CMPUT 681: Parallel and Distributed Systems

Paul Lu
Department of Computing Science
Fall 2009

Assignment 1: Shared-Memory Programming: Matrix Multiplication

Due Date: Wednesday, October 28, 2009, in class

Overview:

There are three parts to this assignment: implementation, experimentation, and exposition.

  1. Implement parallel matrix multiplication using either Java (and Java threads) or shared-memory pthreads (POSIX threads) library on any Linux or Unix-based system of your choice. You should use either C, C++, or Java. Specifically, you need to implement basic, non-blocked, dense matrix multiplication.
  2. Experiment with the basic algorithm to explore different design choices in work partitioning, etc. and different parameters such as input data, granularity, etc. For each design choice or parameter, you should evaluate how it impacts performance. I recommend that you try matrices of up to 1,024 by 1,024 integers (or even larger, depending the speed and memory size of your machine) in size.
  3. Describe your implementations and experiments in a 3 page report (excluding any graphs, diagrams, or source code listings).
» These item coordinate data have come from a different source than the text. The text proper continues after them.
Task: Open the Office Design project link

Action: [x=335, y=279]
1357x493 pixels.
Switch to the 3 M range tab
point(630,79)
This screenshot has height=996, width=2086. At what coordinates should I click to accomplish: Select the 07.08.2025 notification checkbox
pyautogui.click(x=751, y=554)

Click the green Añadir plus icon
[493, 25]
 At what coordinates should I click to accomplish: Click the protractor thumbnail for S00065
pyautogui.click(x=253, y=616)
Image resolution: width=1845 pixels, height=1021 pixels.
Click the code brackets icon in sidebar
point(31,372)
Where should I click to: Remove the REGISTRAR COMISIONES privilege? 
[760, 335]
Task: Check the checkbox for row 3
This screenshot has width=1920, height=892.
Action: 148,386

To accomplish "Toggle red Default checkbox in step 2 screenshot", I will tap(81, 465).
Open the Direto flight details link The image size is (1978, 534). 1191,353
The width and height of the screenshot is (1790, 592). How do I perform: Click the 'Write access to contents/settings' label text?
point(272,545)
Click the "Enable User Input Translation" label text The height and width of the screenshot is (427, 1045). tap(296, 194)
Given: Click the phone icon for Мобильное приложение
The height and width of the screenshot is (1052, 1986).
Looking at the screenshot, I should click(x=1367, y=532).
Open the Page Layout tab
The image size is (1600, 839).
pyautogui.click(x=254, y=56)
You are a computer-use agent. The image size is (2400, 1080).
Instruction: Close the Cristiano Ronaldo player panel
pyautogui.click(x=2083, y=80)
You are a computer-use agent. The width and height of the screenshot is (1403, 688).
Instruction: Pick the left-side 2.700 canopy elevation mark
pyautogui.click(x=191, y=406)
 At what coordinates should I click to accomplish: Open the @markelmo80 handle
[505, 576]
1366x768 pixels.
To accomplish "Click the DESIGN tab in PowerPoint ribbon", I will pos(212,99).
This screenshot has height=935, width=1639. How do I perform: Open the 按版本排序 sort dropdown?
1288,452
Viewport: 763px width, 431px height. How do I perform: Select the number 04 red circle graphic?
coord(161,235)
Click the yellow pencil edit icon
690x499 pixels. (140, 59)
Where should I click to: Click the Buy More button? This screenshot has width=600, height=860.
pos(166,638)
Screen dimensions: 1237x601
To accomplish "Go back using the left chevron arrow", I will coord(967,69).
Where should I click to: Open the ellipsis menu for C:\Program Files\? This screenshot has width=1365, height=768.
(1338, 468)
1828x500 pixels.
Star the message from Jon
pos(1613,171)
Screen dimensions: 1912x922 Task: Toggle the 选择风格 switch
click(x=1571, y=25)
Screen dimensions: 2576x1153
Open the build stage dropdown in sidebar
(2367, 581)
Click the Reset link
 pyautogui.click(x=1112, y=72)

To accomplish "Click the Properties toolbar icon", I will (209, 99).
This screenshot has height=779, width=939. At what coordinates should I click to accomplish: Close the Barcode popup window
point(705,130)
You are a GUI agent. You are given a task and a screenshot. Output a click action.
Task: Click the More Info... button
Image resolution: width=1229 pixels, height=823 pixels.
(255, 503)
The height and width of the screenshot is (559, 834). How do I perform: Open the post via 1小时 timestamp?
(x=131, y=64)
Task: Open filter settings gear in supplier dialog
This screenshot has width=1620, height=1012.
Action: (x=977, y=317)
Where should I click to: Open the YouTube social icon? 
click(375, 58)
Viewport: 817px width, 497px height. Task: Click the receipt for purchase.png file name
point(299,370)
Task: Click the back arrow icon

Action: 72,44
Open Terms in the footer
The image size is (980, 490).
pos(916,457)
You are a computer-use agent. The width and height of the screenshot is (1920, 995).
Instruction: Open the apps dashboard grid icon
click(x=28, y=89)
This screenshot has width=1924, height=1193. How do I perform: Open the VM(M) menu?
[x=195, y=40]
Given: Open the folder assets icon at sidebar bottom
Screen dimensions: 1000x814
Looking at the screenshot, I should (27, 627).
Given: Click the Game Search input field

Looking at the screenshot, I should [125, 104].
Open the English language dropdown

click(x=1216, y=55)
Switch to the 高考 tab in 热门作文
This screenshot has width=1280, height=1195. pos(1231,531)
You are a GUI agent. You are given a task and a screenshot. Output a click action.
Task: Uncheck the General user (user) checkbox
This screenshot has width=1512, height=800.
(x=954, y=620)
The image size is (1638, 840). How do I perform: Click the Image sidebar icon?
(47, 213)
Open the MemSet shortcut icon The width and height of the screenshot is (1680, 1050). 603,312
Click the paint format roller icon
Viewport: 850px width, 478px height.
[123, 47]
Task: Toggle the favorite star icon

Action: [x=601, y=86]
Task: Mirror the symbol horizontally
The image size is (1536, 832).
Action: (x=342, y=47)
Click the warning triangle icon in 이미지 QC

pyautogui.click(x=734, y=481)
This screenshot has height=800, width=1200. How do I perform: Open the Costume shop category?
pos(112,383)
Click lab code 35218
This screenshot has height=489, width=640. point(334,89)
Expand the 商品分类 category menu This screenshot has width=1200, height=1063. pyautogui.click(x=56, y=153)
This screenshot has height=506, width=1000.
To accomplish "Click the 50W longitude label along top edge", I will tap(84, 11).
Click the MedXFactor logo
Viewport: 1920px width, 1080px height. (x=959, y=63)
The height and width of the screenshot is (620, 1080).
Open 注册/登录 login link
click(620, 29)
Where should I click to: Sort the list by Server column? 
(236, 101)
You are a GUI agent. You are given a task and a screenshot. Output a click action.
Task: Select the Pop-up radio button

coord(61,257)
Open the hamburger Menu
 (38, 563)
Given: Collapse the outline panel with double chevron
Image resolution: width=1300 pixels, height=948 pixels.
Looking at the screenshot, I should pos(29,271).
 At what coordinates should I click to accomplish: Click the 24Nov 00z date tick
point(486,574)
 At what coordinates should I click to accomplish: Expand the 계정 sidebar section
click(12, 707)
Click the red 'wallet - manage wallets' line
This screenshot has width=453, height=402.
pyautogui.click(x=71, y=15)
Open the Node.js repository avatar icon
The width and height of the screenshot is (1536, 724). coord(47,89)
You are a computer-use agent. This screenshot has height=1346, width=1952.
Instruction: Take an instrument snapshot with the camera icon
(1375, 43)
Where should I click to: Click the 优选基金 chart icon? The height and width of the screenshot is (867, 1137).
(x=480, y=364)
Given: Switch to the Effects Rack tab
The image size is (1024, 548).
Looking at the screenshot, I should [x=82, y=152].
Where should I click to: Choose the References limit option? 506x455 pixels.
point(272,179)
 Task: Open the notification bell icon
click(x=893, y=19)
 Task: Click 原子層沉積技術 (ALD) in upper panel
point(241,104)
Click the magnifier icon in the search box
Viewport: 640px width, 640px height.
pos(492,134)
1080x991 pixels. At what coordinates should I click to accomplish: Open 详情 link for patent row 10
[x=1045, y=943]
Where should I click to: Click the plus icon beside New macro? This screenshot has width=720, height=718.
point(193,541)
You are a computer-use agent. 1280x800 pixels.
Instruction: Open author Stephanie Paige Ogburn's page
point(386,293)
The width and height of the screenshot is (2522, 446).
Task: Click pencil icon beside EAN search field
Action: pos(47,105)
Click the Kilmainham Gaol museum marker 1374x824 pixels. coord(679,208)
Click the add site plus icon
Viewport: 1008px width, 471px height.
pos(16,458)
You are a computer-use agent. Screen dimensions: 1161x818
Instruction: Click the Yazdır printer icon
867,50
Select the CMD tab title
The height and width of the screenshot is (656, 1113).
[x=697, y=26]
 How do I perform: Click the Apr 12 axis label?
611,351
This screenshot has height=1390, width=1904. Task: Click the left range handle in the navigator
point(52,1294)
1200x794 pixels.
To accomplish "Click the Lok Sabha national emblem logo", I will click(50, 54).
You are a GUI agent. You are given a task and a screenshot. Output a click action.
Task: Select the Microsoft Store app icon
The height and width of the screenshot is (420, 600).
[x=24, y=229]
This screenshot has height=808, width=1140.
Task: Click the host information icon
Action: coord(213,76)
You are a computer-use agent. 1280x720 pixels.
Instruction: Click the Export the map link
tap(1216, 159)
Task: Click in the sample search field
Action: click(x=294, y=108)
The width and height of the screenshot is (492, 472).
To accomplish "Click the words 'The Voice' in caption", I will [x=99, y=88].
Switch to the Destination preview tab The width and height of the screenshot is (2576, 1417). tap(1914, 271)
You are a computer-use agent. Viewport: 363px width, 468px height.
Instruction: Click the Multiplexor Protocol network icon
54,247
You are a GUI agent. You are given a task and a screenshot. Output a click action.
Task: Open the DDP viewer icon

The goal is to present a coherent and insightful description of the lessons learned from your experimentation.

NOTE: This assignment is largely the same as the one given to my class in previous years. Since this is a graduate course, I have complete confidence that you will not seek out a solution from a previous student of the course. Please do not compromise this learning opportunity (and commit an Academic Offense) by not doing the work by yourself!

Details on Implementation:

Again, you should implement matrix multiplication using shared-memory pthreads or Java threads.

When debugging your programs, you will likely create a lot of runaway processes. Learn about ps! Be sure to clean up your threads and processes!

If you search hard enough, you will likely be able to find existing implementations of matrix multiplication on the Internet. Please do the implementation yourself in order to get the hands-on experience.

HINT: You may find the pthread_setconcurrency() function to be useful to achieve maximum speedup.

Details on Experimentation:


NOTE: When testing your code, do not use input files for test data. Instead, randomly generate the data within the program.

If you use the same seed value (i.e., srandom()) for each run, then random() will deterministically generate the exact same sequence of pseudo-random numbers. Notice that srandom() returns a value of type long int. NOTE: Do not use srand() and rand(). The range of values generated is considerably lower than from srandom() and random().

And, by generating the data within your program, it will run faster.


Once you have the basic algorithm implemented, you should design some experiments to explore and evaluate the design and parameter space of the algorithm.

Rough: Use the average of 5 runs. Run for 7, use last 5.

For example, for matrix multiplication:

  1. Try different work partitioning strategies: row-wise, blocked row-wise, blocked, etc. You should also try at least one strategy that requires you to use some kind of locking.

    Although some of these strategies will be ``obviously'' bad, the goal is to experimentally quantify the performance of the different strategies.
  2. Vary the size of the matrices. I recommend that you try matrices of up to 1,024 by 1,024 integers in size.
NOTE: You should use the Unix function gettimeofday() or something similar to measure time.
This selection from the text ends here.